I remember when I was pregnant with my daughter. I had received a gift certificate for JCPenney to buy her something. I went into the baby girl dept and literally left in tears.....EVERYTHING was PINK! No exaggeration. Pink, frilly, lacy. I bought nothing but it was a depressing eye opener.
At the age of 4 1/2, she truly enjoys wearing dresses, tights, etc. She comes home talking about what others are wearing, both the boys and the girls. I am not so feminine. More of a tomboy. But, I like that she's made these choices for herself.

Greg L.

My good friend from undergrad at Vassar, Dr. Annie, aggressively kept her two daughters from all the pink girl-marketed toys until the oldest was about 6, when Grandaunt gave them barbie dolls. And zoinks! did they love them.
I remember her ranting about how they were now picking out barbies at the thrift stores.
Since they also did not have television, it was an interesting Skinner-ian experiment. (Although, to be fair, she wasn't trying for the Skinner box thing. She was just outraged.)
I'm not sure our mini-strides here in educated land are going to change this phenomenon any time soon. It's easy to market to gender roles, and not so easy to market to grey areas. It makes packaging tough. And when was the last time a Vassar grad became a toy developer for Mattel? Actually, I think I'll go research that.

Greg L.

Tell that he's smoking crack and needs to travel to Akron. Or Worcester. or anywhere in New Hampshire. The fact that all the packaging is in American English is all you need to know for evidence of it's NOT a china thing.

And the "Girls Only" label is insane! I had missed that first time through. Who's doing this design? Glenn Beck? A cranky 90 year old who misses pre-WWII life? wtf?
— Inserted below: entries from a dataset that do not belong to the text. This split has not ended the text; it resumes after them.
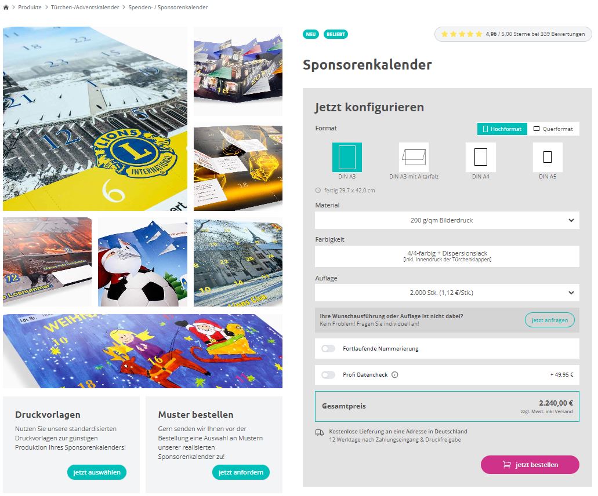
Task: Enable Fortlaufende Nummerierung switch
Action: point(328,349)
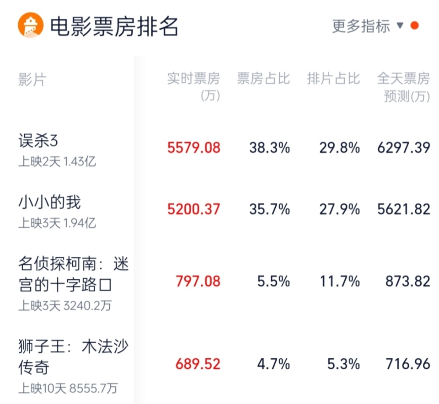439x404 pixels.
Task: Open the movie 小小的我 entry
Action: 49,202
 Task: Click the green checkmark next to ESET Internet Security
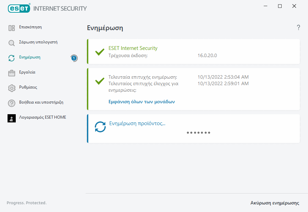click(100, 52)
Seriously, this is a huge silent American cultural divide, that can be tied to the insane hatred of Hilary Clinton and the prosecution of Martha Stewart. It's like the effect of the pervasive warrior dreams of the 80s Rambo culture on the election of GW Bush and the 2nd invasion of Iraq.

Melissa

I felt compelled to respond to this because I work in the toy industry and I worry all the time that we are perpetuating gender stereostypes with the toys that we make. If it makes you feel any better we make many toys, like kitchens and vacuums, gender neutral because we know that it's not a 'girls only' activity. Most preschool toys are also gender neutral. It's really when they get older that you see such an incredible difference. The truth is, a store is not going to take a chance at selling a fashion doll for boys. (that's an extreme example, but you catch my drift). I think it's more a chicken and the egg thang. The stores sell what they think girls and boys want, but do boys and girls only want what the stores are telling them they should want? So hard to say. I think if we instill the values we want to instill in our children, they'll turn out all right no matter what they play with :-) I hope!